Source: "Le Vif L'Express", n° 19 du 8 mai 2015









Documents aimablement transmis par Dany COLOGNI


 

MORSA (Roger-François-Joseph), résistant, né à La Sarte à Ben (Ben-Ahin, province de Liège) le 15 juillet 1909, décédé à Sint-Andries près de Bruges le 11 juillet1950; fils de Gaston et de Marie FOURNEAU.

Après un bref stage à la Caisse d'Épargne où il avait postulé une place de commis d'exécution à l'essai, MORSA passa, le 18 novembre 1927, son examen d'entrée au cadastre de Bruges, où il fut admis le 1er janvier 1928, comme commis technique. Il allait faire toute sa carrière dans cette ville. En 1934, il est vérificateur. Le 23 décembre 1936, il passe son examen de géomètre-arpenteur; ce qui lui ouvre la possibilité d'un nouvel avancement; en septembre 1942, il parviendra au grade d'arpenteur-chef de groupe. Il convient, d'autre part, de tenir compte de sa carrière militaire. Milicien de la classe de 1929, il termine son service militaire comme sergent. Il sera nommé sous-lieutenant de réserve d'infanterie par arrêté royal du 26 mars 1933; lieutenant, par arrêté royal du 26 mars 1937. Il est mobilisé le 19 octobre 1939 et prend part à la campagne de mai 1940. Démobilisé, il songe à poursuivre la lutte. Dès le 1décembre 1940, il est admis dans le corps des agents de Renseignements et d'Action, 4e catégorie (grade d'adjudant). En mars 1942, il est recruté pour le réseau Zog, dépendant du réseau Zig Β, par un membre du service Luc, et placé sous les ordres du docteur Pierre GLORIEUX de Bruges. Le 1er octobre 1942, il passera à la 3e catégorie (grade de lieutenant); le 15 mars 1944, à la 2e catégorie (grade de capitaine). Le grade de capitaine de réserve de l'armée lui sera reconnu, en conséquence, en date du 29 septembre 1944, par arrêté royal du Régent du 2 avril 1948; il deviendra capitaine-commandant à la date du 26 décembre 1944.

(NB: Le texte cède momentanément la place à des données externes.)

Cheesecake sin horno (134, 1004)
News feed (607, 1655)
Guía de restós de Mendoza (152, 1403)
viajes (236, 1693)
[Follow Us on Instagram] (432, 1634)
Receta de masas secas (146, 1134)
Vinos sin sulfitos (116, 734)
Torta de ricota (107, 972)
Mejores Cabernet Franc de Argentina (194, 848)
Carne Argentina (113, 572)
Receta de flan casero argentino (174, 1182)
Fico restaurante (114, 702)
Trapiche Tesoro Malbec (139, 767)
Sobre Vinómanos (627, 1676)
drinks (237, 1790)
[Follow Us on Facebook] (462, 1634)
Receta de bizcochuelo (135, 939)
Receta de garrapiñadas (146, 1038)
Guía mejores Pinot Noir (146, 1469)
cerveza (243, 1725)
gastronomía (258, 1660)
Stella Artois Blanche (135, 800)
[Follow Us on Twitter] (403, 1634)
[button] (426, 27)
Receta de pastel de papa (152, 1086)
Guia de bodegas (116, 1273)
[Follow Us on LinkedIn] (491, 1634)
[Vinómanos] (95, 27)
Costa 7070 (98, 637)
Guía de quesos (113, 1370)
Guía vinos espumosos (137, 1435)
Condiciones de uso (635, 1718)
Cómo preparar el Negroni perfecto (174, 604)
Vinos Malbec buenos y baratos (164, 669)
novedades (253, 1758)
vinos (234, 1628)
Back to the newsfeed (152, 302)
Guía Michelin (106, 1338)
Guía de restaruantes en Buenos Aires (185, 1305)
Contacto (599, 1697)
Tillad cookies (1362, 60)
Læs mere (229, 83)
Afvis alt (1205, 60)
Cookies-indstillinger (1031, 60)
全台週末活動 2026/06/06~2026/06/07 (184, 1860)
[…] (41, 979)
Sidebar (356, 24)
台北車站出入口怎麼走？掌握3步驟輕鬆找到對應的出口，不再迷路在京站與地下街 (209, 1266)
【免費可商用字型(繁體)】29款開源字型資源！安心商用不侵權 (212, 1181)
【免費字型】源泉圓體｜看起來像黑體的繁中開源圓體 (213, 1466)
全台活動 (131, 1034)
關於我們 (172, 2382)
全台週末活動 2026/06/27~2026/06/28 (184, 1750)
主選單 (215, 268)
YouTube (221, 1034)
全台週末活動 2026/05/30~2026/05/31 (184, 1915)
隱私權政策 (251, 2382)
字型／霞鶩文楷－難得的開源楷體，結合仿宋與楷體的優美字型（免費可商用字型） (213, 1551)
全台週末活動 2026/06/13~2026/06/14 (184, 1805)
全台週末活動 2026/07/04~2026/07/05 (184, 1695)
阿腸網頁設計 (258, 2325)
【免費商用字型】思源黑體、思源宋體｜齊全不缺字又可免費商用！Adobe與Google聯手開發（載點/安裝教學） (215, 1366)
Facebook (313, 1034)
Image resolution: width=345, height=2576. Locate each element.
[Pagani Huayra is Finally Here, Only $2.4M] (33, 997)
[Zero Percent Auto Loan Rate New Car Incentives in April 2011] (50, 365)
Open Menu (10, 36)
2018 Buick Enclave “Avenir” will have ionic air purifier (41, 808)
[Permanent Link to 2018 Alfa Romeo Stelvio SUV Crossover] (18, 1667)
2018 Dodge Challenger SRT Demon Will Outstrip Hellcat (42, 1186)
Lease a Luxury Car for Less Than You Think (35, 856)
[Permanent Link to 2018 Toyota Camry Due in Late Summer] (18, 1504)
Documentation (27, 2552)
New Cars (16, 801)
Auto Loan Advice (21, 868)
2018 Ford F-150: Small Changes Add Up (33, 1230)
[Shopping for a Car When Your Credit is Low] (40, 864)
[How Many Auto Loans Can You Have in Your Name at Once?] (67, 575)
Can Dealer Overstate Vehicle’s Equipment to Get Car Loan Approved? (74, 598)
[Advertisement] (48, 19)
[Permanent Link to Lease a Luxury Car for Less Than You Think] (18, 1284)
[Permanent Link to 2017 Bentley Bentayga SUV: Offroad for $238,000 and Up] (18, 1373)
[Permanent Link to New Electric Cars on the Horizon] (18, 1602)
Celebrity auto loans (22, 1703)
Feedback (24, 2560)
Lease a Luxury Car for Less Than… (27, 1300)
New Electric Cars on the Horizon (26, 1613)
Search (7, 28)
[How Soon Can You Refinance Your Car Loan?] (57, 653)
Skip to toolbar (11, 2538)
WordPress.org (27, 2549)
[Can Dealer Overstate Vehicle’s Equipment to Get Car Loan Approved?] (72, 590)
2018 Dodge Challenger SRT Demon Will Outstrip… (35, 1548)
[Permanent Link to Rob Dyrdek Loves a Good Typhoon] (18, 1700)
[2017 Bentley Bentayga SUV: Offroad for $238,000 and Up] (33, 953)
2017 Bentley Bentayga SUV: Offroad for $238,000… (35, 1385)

C'est à partir d'août 1942 que l'agent MORSA, doué d'un courage et d'un sang-froid vraiment exceptionnels, commença à rendre aux Alliés d'importants services. On sait que l'Organisation Todt, installée depuis mars 1942 à l'abbaye bénédictine de Saint-André, près de Bruges, établissait les plans de la défense côtière du continent depuis Gravelines jusqu'à l'île de Walcheren. Dessinés dans les salles d'étude de l'école abbatiale, ces plans étaient soigneusement conservés dans un coffre-fort construit ad hoc dans un angle de la pièce. Encore devaient-ils être reproduits à un certain nombre d'exemplaires réduits. Comme le Fahndungsdienst allemand ne disposait pas des appareils photographiques nécessaires, il se vit obligé de réquisitionner ceux du service cadastral de Bruges. C'est ici que MORSA trouva le moyen d'intervenir. Lors des séances de photographie, sa présence avait été tolérée: MORSA avait un extraordinaire talent pour simuler les apparences d'un homme quelconque, craintif et peu intelligent. On ne lui demandait d'ailleurs aucune aide. Mais il eut tôt fait de "déranger" les appareils, de sorte que son concours dû être requis. Il commença par refuser, manifestant la crainte du subalterne qui fuit les responsabilités, pour n'obéir finalement que contraint en quelque sorte. Entre-temps, il avait adapté à l'appareil une sorte de sac destiné à recevoir les déchets de papier et les copies défectueuses. Des copies défectueuses, il y en eut plusieurs ; il y en eut aussi quelques bonnes, dont certaines allèrent rejoindre les déchets dans le sac. Les autres étaient scrupuleusement comptées en présence des Allemands.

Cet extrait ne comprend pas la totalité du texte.